A partire dal mese di marzo, rileva l’Istat, “la dinamica delle vendite ha subito fluttuazioni di ampiezza mai registrata in precedenza, dovute alla chiusura di molte attività nei mesi del lockdown cui è poi seguita una fase di fisiologico recupero alla fine della primavera. L’indice totale destagionalizzato è caduto bruscamente in marzo e aprile, scendendo di circa il 30% nell’arco dei due mesi, per poi segnare un repentino rimbalzo e tornare a giugno a un livello di poco inferiore a quello dei primi mesi dell’anno; dopo un nuovo calo a luglio, il livello ha segnato un pieno recupero ad agosto e una lieve diminuzione a settembre quando è risultato comunque superiore dell’1,3% rispetto allo stesso mese del 2019″.
Tra le forme distributive solo il commercio elettronico presenta risultati positivi con una crescita continua che ha condotto ad un aumento del 29,2% nell’arco dei nove mesi. Un quadro che il premier Giuseppe Conte, pur senza citare i dati, ha commentato nel suo intervento all’assemblea della Fipe Confcommercio: “Penso che un’alterazione delle abitudini di vita dei cittadini potrebbe arrivare dal fatto che si sta facendo grande ricorso agli acquisti online: questo può ridefinire alcune filiere economiche. Dobbiamo mantenere in equilibrio il settore commerciale, altrimenti sarà difficile intervenire dopo”.
Solo la grande distribuzione è tornata a registrare variazioni tendenziali positive a partire dal mese di agosto. Tra gennaio e settembre, all’interno della grande distribuzione è in crescita il settore alimentare (+3,9%) grazie all’aumento delle vendite negli esercizi non specializzati a prevalenza alimentare, in particolare Discount (+6,6%) e supermercati (+5,3%). Ma questo aumento non riesce a controbilanciare l’andamento negativo per oltre il 15% del settore non alimentare. Sono gli esercizi specializzati e quelli non specializzati a prevalenza non alimentare a subire forti contrazioni, con cali rispettivamente del 19,9% e del 12,5%. Nel caso della grande distribuzione specializzata la tendenza resta negativa anche nei mesi più recenti, con una diminuzione del 4,6% a settembre.
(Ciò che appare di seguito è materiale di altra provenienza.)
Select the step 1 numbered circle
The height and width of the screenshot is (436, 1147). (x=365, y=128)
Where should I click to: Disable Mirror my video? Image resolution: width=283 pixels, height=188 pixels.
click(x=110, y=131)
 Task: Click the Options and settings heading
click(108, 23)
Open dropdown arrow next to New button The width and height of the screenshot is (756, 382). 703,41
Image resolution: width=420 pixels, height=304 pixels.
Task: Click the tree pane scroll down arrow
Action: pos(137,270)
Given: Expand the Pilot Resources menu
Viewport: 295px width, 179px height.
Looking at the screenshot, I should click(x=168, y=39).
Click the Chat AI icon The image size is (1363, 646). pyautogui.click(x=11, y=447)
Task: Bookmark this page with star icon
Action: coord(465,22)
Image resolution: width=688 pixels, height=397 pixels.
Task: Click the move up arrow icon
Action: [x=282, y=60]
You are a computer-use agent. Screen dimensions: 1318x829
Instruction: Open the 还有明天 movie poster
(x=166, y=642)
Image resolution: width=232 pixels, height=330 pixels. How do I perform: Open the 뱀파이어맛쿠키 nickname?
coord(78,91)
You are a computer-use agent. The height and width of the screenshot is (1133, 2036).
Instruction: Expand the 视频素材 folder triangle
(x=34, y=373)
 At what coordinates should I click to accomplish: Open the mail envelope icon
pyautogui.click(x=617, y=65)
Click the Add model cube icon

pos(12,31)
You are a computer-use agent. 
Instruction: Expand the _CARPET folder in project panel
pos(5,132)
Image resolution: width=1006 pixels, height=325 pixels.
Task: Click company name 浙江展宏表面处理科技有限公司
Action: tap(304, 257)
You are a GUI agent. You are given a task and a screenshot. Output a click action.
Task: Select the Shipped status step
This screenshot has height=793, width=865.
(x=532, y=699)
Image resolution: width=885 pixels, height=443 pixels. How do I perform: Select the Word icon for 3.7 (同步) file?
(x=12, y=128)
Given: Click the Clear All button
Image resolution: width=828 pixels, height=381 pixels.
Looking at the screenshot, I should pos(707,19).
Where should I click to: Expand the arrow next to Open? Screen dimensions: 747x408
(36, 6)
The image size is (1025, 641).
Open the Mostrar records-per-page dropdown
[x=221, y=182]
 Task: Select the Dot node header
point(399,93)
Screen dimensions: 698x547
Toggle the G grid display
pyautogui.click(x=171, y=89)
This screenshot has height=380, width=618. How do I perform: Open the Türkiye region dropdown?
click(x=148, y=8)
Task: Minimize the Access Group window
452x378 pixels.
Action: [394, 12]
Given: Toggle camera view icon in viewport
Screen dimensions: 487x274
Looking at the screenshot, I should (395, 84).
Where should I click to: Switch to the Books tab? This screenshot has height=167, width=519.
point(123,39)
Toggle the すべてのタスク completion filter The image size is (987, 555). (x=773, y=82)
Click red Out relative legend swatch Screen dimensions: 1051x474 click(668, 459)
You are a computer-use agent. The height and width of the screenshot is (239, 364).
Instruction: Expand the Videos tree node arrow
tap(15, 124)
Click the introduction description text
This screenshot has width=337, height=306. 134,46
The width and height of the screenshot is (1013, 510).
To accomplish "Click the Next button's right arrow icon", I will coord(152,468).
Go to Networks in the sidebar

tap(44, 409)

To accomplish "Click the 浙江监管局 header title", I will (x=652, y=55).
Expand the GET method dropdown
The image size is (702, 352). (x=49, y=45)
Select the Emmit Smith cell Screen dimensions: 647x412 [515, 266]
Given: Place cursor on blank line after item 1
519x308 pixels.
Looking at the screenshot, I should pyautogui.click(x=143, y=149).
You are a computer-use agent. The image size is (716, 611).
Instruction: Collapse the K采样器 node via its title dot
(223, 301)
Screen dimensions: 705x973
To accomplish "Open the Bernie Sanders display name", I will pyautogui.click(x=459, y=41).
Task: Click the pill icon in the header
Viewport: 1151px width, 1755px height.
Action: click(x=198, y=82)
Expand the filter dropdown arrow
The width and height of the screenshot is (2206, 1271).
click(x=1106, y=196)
Quanto alle tipologie di prodotti, sembrano aver risentito particolarmente il settore “Calzature, articoli in cuoio e da viaggi” e “Abbigliamento e pellicceria” (rispettivamente -24,7% e -24,5%), per i quali si erano registrati un livello di vendite minimo nei mesi di marzo e aprile e un recupero solo parziale nei mesi recenti: le variazioni tendenziali risultano ancora negative a settembre. Diminuzioni marcate anche per ‘Foto-ottica e pellicole, supporti magnetici, strumenti musicali (-18,2%), “Giochi, giocattoli, sport e campeggio (16,5%) e Cartoleria, libri, giornali e riviste (15,7%).
Per quanto riguarda l’andamento delle vendite al dettaglio per classe di addetti, nei primi nove mesi del 2020 rispetto allo stesso periodo del 2019 si registra un calo per tutte le categorie dimensionali. La caduta è più marcata per le imprese fino a 5 addetti e quelle da 5 a 49 (rispettivamente dell’8,1% e del 7,7%) ma anche quelle con 50 addetti e oltre presentano una diminuzione (-4,6%).